The required result is each line of the entries below containing the string "editor".

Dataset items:
══════

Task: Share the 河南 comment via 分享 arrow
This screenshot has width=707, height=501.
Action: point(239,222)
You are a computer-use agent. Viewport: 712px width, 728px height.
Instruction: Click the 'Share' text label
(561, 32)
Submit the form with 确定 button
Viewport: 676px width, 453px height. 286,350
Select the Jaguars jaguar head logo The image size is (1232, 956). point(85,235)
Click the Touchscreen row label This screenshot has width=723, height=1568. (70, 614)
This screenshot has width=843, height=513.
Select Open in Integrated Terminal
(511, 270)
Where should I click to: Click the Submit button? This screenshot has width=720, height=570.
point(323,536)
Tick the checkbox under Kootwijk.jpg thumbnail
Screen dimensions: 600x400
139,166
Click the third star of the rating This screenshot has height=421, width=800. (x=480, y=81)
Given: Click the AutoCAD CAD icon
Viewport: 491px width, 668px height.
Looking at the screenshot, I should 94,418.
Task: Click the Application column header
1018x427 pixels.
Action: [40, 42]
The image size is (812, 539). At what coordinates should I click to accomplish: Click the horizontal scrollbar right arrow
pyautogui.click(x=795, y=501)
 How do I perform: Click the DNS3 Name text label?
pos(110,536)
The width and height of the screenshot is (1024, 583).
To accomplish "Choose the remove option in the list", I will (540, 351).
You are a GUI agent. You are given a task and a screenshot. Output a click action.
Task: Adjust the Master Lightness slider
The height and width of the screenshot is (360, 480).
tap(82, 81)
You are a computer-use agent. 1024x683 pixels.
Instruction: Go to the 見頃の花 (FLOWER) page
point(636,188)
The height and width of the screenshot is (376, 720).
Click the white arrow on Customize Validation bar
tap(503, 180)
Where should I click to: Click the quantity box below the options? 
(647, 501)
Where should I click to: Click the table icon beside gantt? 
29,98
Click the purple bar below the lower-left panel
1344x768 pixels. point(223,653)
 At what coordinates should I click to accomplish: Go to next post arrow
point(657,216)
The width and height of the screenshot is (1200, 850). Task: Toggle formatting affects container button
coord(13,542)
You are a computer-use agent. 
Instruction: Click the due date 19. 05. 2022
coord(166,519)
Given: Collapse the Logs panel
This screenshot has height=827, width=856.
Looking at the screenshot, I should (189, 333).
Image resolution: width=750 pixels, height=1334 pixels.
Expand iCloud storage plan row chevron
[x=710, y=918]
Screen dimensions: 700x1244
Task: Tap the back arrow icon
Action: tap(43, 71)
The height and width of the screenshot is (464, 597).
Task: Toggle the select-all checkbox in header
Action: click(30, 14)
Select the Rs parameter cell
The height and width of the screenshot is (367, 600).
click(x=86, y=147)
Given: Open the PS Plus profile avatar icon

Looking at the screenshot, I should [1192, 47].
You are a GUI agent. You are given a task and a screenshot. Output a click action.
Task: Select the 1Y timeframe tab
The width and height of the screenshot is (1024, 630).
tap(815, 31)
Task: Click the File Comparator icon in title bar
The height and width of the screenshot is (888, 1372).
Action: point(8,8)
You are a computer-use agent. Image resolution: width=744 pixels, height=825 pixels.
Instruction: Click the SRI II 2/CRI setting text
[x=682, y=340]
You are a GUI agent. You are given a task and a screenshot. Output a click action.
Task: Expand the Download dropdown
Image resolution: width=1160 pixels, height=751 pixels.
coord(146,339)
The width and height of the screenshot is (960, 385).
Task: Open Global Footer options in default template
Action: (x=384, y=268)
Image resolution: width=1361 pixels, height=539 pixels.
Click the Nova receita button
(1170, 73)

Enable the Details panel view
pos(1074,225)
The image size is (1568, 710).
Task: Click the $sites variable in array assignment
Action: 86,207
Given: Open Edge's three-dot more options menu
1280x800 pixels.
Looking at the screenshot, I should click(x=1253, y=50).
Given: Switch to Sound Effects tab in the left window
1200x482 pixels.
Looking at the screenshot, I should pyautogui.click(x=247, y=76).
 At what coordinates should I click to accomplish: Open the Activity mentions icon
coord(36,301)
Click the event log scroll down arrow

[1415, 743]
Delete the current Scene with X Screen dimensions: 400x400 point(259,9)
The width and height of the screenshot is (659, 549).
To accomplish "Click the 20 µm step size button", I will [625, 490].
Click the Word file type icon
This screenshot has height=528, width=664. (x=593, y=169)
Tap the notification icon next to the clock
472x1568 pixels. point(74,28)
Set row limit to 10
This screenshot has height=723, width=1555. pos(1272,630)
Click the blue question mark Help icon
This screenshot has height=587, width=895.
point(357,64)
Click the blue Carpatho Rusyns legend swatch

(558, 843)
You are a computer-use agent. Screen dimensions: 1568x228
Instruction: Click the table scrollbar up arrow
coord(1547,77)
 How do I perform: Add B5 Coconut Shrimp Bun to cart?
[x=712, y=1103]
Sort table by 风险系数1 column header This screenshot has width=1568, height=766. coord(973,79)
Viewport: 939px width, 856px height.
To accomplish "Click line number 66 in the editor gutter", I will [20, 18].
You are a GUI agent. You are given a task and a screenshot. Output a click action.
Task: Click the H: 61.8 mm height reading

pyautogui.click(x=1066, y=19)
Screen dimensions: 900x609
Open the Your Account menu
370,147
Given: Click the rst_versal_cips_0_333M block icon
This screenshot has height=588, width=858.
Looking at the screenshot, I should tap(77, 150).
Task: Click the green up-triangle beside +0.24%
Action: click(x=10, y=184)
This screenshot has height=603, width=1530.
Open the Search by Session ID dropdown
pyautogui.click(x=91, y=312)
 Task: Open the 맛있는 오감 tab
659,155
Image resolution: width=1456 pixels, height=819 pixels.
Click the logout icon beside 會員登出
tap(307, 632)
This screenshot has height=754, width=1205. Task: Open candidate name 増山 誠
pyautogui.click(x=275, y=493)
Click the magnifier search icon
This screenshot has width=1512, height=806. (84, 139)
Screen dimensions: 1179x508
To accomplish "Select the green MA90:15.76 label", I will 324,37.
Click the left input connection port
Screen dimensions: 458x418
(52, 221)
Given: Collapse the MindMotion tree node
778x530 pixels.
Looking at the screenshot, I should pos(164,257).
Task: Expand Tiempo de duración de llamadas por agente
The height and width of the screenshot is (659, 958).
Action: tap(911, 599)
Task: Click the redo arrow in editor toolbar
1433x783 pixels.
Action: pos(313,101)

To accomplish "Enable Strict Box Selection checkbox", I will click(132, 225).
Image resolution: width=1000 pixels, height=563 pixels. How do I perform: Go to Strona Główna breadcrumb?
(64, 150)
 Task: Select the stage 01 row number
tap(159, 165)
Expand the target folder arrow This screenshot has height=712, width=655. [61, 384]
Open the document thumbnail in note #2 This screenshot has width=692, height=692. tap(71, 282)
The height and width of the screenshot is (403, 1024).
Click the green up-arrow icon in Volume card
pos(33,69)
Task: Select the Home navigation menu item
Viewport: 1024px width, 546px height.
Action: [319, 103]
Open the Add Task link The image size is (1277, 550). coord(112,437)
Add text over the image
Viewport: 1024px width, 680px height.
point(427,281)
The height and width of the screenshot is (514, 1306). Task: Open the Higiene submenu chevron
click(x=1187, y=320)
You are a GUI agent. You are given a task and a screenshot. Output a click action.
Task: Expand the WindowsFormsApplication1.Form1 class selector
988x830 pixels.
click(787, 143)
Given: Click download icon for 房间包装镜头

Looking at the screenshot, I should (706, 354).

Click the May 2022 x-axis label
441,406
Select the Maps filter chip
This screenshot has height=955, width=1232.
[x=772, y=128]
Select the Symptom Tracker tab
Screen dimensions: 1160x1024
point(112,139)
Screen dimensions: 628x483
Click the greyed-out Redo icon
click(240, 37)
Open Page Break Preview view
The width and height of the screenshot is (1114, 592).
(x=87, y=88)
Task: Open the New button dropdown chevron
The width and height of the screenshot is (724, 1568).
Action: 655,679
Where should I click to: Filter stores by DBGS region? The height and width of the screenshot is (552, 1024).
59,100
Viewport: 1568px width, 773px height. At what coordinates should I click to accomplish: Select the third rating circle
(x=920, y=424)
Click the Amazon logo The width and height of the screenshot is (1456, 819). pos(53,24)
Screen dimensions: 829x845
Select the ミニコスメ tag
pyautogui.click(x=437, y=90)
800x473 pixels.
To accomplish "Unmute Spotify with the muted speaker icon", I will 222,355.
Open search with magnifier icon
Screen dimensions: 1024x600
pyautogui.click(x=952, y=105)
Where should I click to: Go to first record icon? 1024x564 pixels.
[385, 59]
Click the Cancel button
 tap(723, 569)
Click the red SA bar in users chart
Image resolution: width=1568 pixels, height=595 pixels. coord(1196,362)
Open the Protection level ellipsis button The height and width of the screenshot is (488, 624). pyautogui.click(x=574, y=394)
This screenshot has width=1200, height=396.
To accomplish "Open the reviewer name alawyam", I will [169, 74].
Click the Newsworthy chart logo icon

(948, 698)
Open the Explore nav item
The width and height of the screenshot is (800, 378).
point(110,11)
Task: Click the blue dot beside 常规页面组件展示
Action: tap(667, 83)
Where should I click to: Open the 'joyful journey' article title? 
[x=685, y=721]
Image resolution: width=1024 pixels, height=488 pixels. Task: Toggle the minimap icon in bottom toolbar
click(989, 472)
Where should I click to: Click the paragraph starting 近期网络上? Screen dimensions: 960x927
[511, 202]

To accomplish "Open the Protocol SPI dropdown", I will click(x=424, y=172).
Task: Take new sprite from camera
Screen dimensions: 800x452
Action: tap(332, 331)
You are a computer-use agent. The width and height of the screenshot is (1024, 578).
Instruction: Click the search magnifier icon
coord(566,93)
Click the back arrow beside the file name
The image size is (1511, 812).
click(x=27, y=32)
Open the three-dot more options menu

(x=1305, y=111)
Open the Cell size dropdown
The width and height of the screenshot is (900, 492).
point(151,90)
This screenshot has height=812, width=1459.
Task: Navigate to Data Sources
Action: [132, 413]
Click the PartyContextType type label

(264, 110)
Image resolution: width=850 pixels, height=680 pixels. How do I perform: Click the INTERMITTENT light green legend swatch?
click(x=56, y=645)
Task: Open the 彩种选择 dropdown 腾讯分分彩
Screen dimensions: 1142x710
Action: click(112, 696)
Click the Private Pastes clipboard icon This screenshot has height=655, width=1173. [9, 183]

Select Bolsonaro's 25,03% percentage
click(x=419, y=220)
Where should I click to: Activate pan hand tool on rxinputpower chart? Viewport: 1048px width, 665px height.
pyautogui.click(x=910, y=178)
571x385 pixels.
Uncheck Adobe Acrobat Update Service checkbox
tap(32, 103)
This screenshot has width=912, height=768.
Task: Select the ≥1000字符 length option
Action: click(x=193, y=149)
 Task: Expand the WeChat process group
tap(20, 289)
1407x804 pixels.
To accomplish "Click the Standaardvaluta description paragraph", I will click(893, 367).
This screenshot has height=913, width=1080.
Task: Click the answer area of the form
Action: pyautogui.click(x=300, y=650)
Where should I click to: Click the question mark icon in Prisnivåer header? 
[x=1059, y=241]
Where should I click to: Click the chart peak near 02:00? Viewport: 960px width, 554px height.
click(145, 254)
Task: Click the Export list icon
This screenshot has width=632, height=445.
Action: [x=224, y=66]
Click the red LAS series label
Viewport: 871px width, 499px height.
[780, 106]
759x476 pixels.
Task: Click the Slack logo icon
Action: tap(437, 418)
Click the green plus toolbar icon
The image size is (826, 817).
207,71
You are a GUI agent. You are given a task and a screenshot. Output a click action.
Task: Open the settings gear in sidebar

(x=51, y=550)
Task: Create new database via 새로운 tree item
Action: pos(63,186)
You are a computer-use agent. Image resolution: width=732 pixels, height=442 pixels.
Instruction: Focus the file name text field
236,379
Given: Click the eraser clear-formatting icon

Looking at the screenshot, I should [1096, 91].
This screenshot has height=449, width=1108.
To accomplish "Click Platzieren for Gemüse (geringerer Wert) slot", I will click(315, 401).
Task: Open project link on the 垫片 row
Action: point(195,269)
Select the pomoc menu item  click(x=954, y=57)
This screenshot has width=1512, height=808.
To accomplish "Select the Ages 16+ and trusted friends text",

══════

ANSWER SECTION:
To accomplish "Click line number 66 in the editor gutter", I will [20, 18].
Task: Click the redo arrow in editor toolbar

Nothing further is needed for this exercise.